- _GIVEN RECORDS_:
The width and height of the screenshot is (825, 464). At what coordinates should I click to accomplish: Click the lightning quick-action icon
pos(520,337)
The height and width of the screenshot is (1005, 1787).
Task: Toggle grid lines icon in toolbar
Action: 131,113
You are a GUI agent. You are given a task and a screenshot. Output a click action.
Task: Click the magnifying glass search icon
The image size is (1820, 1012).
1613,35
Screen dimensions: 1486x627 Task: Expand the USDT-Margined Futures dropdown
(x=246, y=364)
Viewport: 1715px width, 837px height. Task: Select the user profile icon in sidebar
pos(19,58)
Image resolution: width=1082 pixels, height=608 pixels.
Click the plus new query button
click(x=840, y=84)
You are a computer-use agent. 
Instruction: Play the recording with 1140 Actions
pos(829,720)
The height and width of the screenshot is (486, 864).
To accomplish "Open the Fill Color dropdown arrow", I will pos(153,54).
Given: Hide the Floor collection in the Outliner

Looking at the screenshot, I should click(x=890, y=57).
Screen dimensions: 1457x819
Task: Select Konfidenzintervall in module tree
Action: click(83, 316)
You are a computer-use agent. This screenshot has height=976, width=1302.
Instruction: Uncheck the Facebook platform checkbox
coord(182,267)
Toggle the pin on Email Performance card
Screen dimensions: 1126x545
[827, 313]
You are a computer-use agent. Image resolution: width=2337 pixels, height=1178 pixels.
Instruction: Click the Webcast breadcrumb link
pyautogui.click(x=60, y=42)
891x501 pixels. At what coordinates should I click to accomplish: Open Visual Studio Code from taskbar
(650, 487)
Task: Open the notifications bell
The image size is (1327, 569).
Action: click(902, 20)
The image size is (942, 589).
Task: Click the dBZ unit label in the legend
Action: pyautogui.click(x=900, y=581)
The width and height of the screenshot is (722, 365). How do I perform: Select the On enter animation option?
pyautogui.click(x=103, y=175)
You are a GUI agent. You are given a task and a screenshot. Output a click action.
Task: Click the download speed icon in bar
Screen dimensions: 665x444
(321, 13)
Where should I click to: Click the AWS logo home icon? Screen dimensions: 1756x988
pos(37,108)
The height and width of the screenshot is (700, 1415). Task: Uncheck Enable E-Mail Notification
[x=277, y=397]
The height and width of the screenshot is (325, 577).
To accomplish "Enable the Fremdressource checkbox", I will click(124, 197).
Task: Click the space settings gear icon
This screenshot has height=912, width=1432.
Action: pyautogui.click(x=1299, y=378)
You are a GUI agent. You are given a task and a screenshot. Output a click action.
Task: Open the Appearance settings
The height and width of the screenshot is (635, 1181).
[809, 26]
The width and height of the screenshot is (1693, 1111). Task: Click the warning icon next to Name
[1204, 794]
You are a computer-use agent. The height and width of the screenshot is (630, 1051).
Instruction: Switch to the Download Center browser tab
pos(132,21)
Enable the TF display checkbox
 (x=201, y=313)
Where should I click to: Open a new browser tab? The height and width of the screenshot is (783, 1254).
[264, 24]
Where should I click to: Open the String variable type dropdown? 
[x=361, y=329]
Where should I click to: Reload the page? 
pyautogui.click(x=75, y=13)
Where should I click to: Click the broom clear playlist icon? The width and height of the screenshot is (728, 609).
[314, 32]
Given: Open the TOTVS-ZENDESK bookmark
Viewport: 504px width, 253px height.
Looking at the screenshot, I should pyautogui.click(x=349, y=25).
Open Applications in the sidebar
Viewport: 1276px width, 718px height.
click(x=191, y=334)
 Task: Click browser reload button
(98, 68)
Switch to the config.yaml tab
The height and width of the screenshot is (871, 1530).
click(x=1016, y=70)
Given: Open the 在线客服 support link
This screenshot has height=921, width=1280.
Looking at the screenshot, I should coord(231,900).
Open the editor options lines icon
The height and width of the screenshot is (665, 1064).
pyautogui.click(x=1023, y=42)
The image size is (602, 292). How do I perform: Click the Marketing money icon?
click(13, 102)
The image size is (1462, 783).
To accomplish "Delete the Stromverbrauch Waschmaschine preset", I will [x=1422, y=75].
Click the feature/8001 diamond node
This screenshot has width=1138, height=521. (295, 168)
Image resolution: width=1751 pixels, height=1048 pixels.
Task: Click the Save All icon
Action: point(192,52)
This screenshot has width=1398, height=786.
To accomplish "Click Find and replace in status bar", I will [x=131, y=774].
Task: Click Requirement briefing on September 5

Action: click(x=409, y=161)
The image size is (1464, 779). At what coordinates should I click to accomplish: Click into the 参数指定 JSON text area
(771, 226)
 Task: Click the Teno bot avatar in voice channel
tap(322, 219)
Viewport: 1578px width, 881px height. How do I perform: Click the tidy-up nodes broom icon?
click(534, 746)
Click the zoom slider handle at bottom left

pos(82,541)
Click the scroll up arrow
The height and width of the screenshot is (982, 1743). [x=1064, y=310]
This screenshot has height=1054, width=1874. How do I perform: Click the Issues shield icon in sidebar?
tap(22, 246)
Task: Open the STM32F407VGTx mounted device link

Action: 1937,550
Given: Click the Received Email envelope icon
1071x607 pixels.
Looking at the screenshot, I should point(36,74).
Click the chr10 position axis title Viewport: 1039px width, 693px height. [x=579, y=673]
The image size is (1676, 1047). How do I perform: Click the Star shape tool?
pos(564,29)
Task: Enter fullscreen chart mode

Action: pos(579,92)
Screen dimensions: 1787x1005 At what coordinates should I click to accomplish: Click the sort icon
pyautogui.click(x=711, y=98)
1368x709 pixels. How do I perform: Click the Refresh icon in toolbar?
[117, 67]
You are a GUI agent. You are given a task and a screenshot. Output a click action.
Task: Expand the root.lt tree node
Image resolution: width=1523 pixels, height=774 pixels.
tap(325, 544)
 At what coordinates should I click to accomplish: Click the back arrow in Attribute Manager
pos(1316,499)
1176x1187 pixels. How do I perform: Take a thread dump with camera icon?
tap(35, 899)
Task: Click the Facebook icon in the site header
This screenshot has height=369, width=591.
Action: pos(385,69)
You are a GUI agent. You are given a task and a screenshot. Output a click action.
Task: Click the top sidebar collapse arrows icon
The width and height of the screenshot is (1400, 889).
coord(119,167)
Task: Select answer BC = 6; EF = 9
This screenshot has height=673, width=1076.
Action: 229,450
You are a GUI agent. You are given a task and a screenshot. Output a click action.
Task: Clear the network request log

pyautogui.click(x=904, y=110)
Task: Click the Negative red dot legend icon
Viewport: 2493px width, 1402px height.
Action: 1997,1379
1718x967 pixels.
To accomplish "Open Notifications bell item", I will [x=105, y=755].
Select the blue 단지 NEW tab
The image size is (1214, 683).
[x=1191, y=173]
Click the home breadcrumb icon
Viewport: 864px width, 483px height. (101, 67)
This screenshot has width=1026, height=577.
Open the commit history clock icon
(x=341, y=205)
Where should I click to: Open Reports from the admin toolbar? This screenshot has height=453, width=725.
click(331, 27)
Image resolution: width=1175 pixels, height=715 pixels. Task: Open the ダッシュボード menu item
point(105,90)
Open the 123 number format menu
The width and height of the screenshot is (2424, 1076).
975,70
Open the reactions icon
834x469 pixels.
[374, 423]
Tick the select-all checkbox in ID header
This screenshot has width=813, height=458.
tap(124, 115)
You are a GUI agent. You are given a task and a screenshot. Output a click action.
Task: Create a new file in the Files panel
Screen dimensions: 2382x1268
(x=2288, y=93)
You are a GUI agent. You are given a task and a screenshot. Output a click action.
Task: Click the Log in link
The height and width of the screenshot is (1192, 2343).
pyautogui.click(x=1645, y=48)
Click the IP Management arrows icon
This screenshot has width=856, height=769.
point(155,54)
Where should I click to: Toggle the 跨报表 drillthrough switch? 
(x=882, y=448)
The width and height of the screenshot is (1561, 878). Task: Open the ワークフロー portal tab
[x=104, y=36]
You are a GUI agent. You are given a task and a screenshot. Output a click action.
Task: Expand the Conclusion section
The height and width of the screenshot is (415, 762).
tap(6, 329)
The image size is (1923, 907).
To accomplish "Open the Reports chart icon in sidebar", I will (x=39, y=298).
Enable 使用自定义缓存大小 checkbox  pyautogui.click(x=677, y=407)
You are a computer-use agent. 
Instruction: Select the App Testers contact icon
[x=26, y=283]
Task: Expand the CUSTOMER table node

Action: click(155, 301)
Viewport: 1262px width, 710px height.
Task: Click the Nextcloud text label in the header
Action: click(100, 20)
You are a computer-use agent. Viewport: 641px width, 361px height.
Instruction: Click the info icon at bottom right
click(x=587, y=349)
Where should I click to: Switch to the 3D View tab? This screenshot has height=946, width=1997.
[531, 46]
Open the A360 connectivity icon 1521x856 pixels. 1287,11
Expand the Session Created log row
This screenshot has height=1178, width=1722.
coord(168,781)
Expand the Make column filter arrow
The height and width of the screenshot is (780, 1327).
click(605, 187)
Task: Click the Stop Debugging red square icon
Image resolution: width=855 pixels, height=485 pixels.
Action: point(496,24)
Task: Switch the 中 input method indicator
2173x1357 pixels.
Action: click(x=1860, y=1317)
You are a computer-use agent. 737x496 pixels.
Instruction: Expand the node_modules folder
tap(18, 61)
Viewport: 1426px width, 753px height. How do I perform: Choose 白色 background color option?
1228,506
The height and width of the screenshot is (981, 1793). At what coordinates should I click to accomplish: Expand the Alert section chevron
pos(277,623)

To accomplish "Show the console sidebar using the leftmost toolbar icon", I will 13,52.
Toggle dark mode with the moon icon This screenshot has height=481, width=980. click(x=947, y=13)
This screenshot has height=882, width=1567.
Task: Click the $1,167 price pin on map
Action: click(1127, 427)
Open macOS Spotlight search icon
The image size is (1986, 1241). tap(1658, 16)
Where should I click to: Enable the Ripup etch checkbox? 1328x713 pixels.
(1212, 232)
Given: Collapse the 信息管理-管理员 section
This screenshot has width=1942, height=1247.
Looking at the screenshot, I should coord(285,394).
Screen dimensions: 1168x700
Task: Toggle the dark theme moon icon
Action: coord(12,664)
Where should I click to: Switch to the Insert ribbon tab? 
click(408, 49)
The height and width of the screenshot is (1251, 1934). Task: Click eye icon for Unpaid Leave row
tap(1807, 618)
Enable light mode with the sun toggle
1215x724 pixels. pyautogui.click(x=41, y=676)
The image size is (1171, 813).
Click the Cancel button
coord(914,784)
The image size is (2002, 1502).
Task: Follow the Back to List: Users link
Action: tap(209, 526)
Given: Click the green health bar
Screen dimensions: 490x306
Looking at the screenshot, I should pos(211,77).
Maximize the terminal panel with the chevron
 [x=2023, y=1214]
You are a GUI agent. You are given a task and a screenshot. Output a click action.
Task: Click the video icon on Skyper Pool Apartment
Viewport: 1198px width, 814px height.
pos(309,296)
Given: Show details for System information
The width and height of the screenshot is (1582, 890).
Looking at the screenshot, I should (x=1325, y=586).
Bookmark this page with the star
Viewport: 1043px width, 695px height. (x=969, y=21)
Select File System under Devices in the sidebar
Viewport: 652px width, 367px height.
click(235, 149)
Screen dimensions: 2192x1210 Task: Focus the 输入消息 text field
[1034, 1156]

- _REQUIRED WORK_: Each line of the data that holds the word "Show" should be copied.

- _RESULT_:
To accomplish "Show the console sidebar using the leftmost toolbar icon", I will 13,52.
Given: Show details for System information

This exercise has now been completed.